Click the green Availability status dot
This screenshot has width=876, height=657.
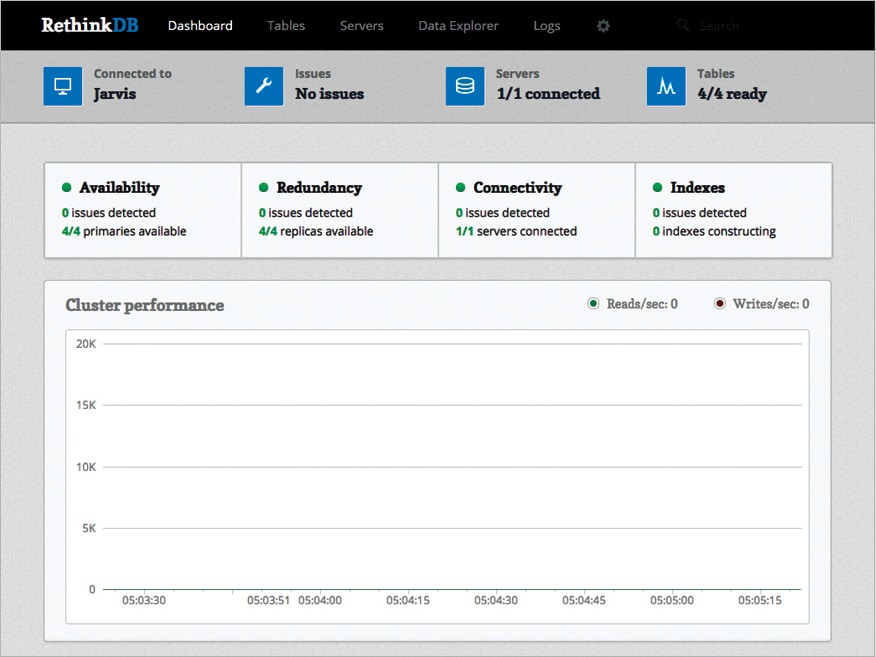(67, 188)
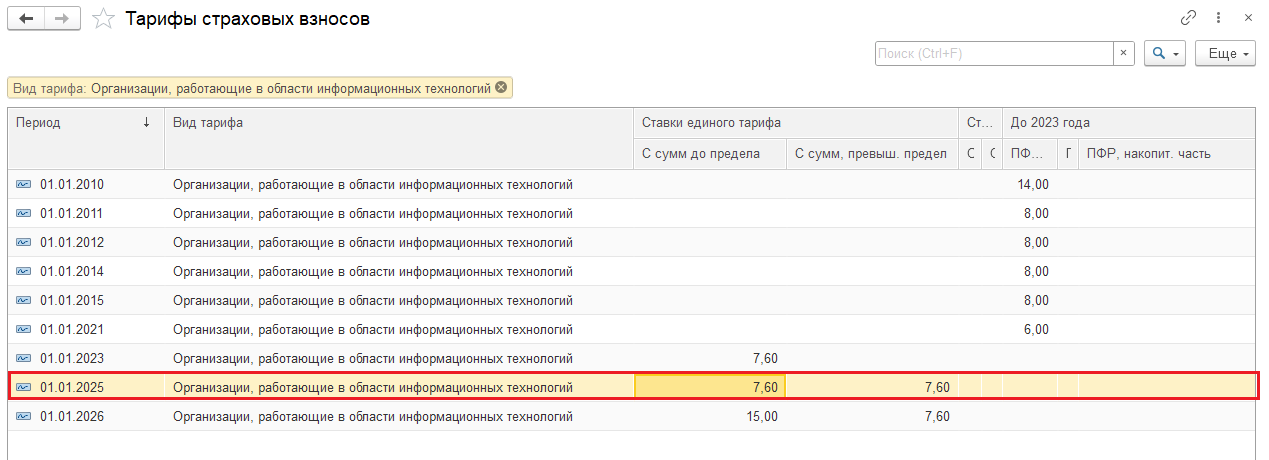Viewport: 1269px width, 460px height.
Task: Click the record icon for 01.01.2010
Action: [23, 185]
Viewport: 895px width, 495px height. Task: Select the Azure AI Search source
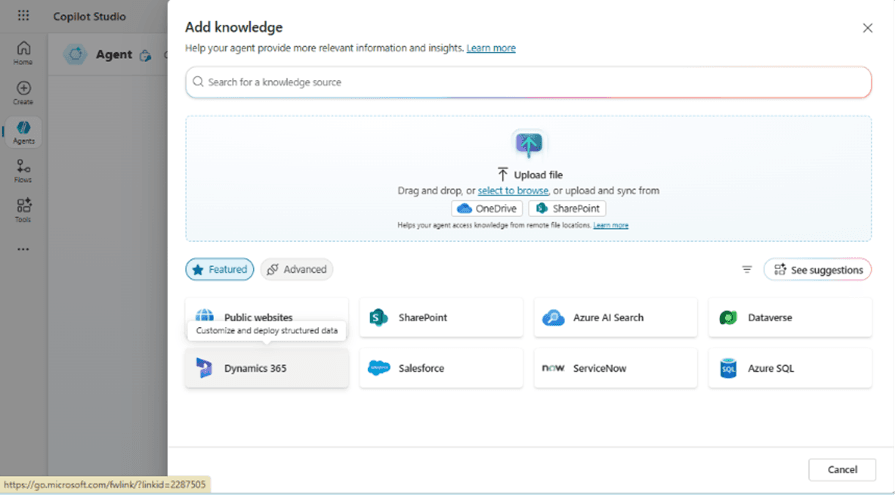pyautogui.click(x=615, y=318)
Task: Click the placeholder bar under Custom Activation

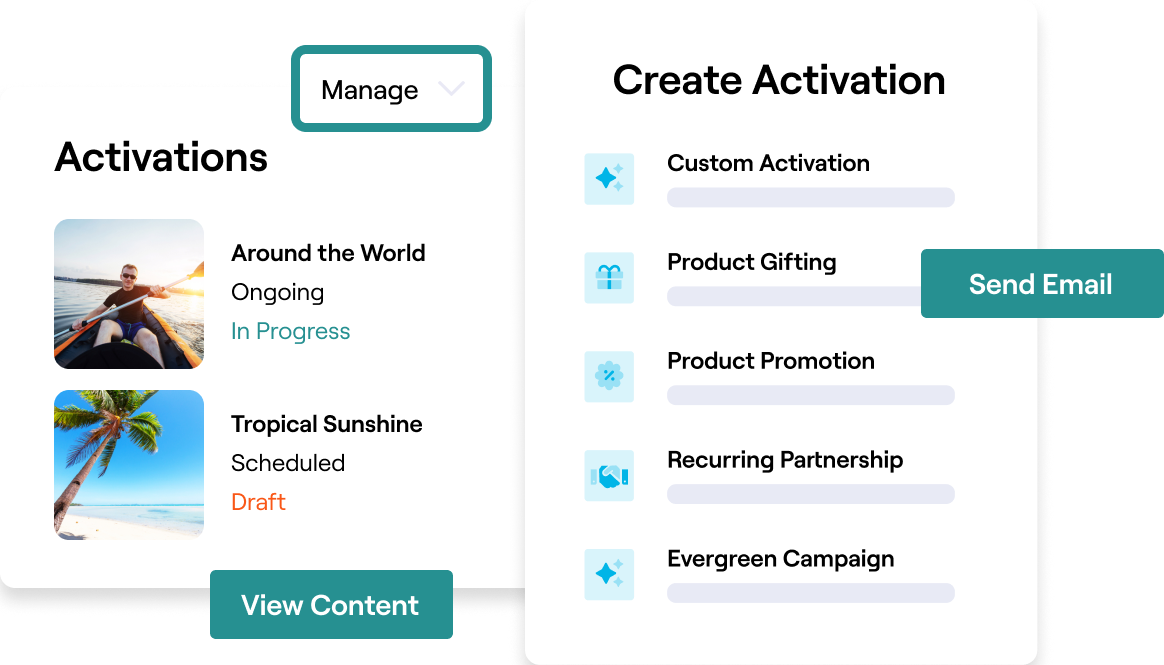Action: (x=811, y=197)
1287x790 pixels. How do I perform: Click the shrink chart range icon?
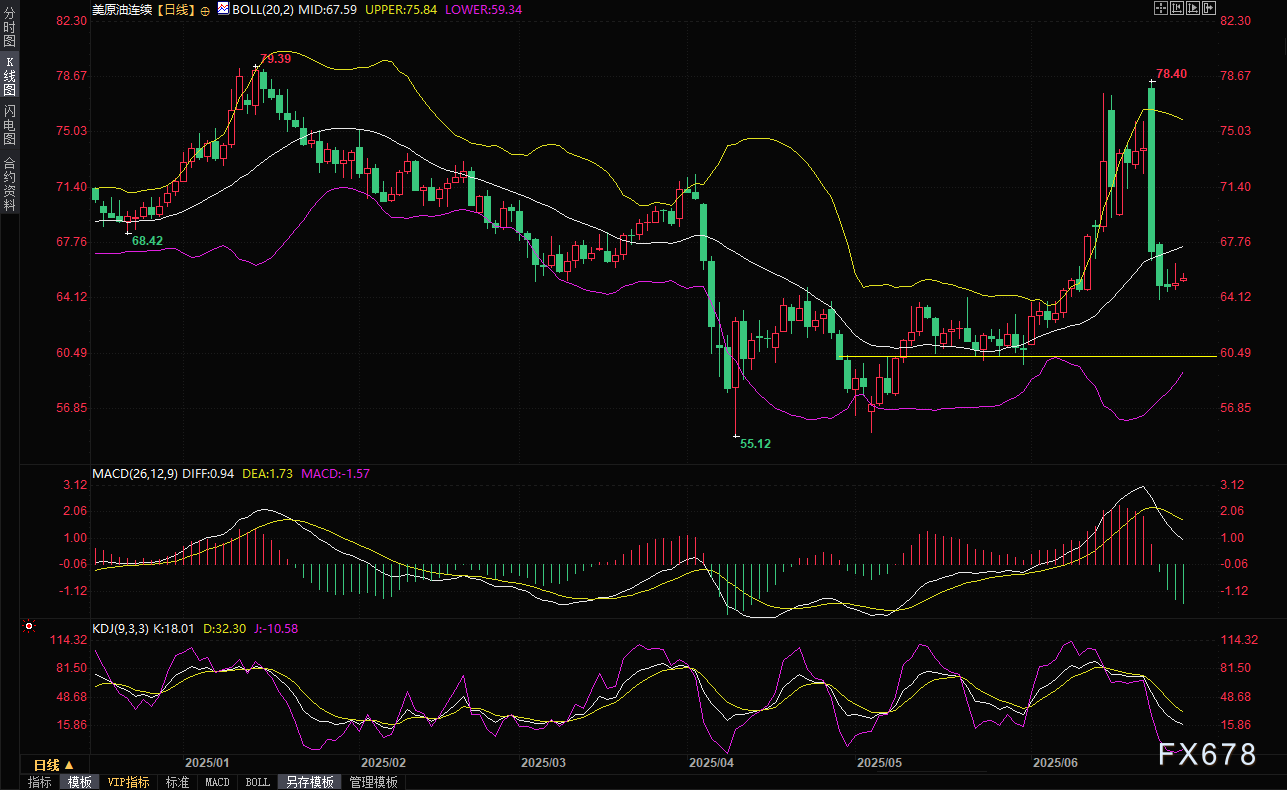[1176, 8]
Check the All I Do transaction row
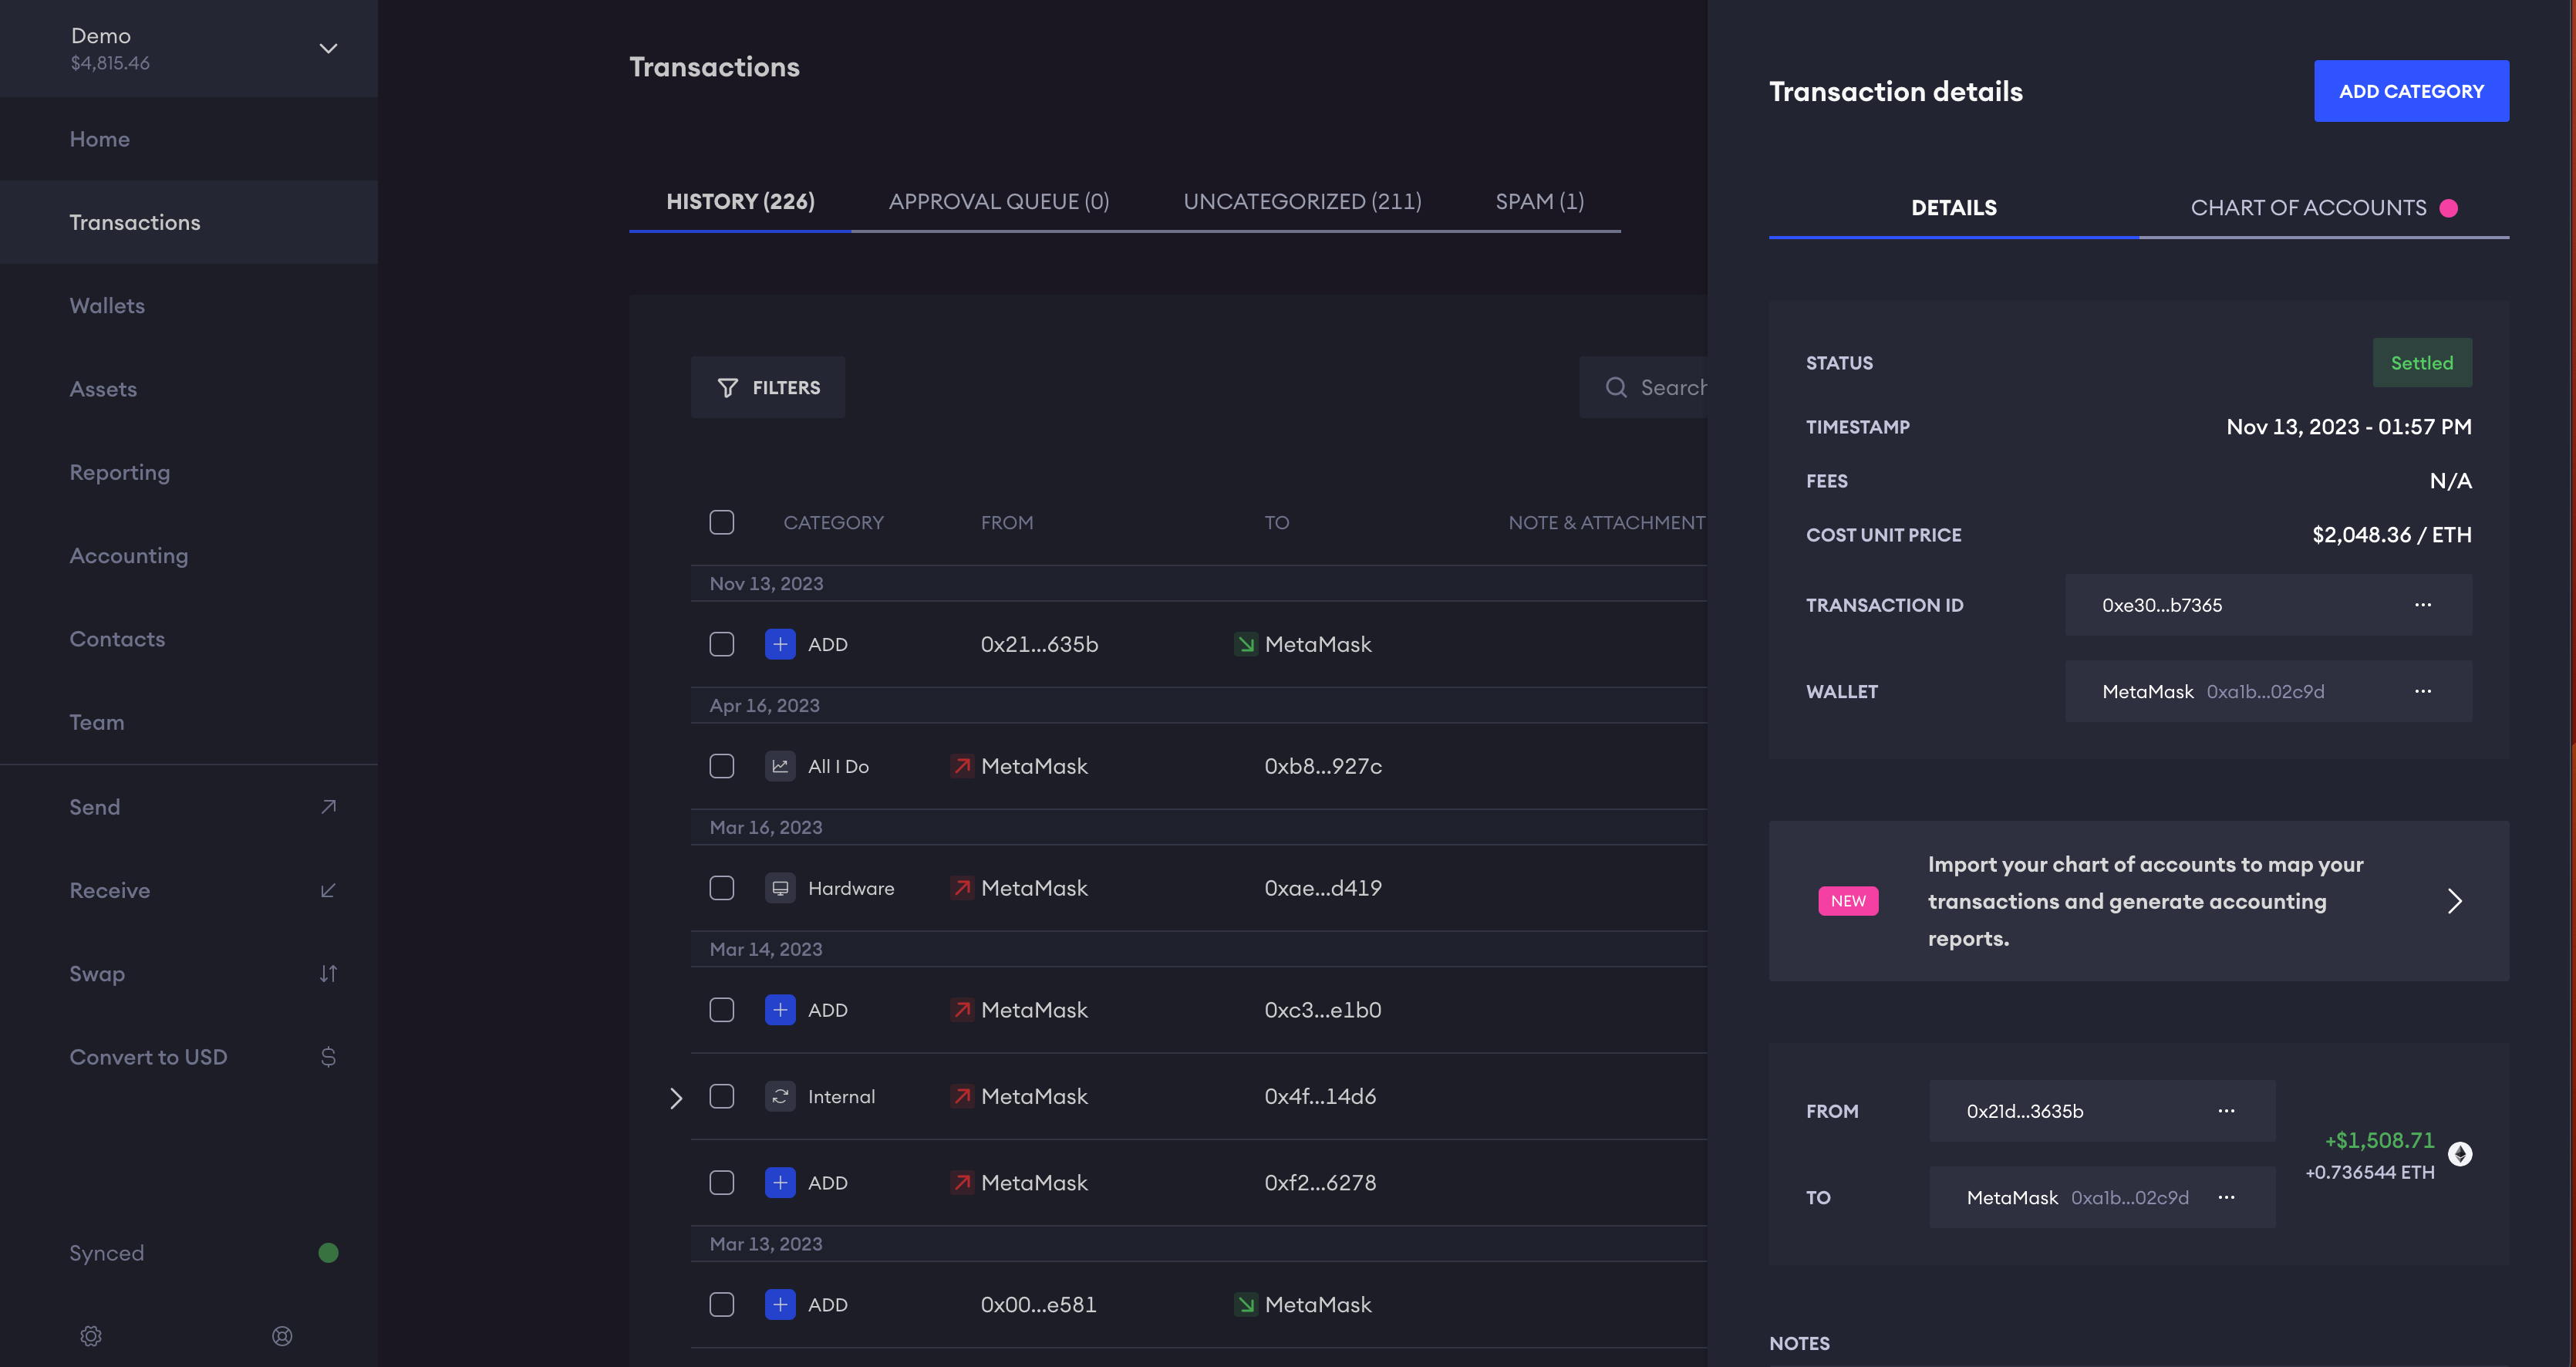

● **WHAT IS NEEDED**: Show every line in the rows above that contains the string "icon".

● **OUTPUT FOR THIS EXERCISE**:
Task: Click the record icon for 01.01.2010
1287x790 pixels. How do I perform: Click the shrink chart range icon?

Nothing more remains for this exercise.